News at Mason
Breaking new ground in extended weather predictions
July 7, 2017 / by John Hollis
Figuring out the weather in store for an upcoming weekend camping trip is easy these days with three- and five-day forecasts so readily available. Planning for a frigid or mild winter is possible to some extent now, too.
But the intermediary period of several weeks from the current date has previously been anybody’s guess.
Until now. A team headed by George Mason University’s Timothy Delsole has shown that prediction models currently used in operational forecasting can skillfully predict weather outcomes three to four weeks in advance. Working with Delsole were Mason’s Laurie Trenary and Kathleen Pegion, as well as Columbia University’s Michael K. Tippett.
In a paper recently published in the American Meteorological Society’s Journal of Climate, Delsole unveiled a sophisticated statistical analysis that found the National Oceanic and Atmospheric Administration’s Climate Forecast System, which is currently used for seasonal forecasts, can also skillfully predict precipitation trends three to four weeks in advance for most of the United States.
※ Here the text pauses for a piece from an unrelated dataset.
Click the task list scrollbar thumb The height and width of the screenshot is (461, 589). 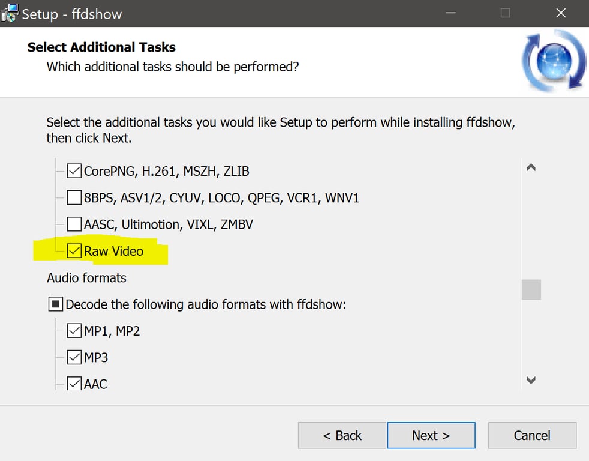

It is believed to be the first scientific look at forecasts of this particular type.
“There’s been a well-known gap in forecasting,” said Delsole, a professor in Mason’s Department of Atmospheric, Oceanic and Earth Sciences and a senior research scientist at the Center for Ocean-Land-Atmosphere Studies. “Predicting a two-week average—less than a month—has been a challenge that’s just been out there for a long time.”
Weather forecasts typically become less accurate over time, but often contain useful information about the average temperature and precipitation, Delsole said.
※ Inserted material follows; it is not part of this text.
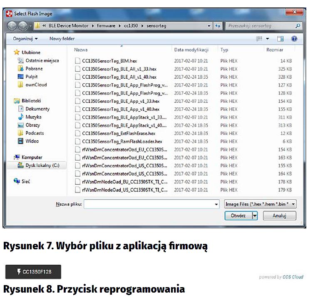Expand the Nazwa pliku filename dropdown arrow

pyautogui.click(x=216, y=204)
They look similar to seasonal forecasts, but the predictions of three to four weeks out have long proven tricky to navigate as scientists are less certain about the effects of atmospheric, oceanic and terrestrial phenomena on the weather during this time frame. Researchers were unclear whether the seasonal model would work with a significantly shorter time period.
“The goal of the study was to take the statistical tools and filter out enough noise to see what’s predictable,” Delsole said.
Delsole insisted that it wasn’t enough to make just one forecast and come close, because those results could easily be attributed to chance. Rigorous statistical analysis and repeated tests proved winter trends more predictable than summer ones, and that temperature was more predictable than precipitation.
Delsole and his team found that 59 percent of the land area in North America showed forecasts matched the actual weather better than random chance for January temperature, but that number dipped to just nine percent for July precipitation. Delsole likened the improved prognostication to being able to correctly predict a coin flip 67 percent of the time.
Their findings could be significant as reliable extended weather forecasts “would have significant social and economic value because many management decisions in agriculture, food security, water resources, and disaster risk are made on this time scale,” Delsole said in the paper.
Utility companies and their customers would immediately benefit from the improved prediction of the weather, Delsole said. Cognizant of impending bad weather several weeks out, power companies would be better able to anticipate their needs in advance, gather the necessary resources at a considerably lower price to consumers and allocate them more efficiently.
“It could save a lot of money,” Delsole said.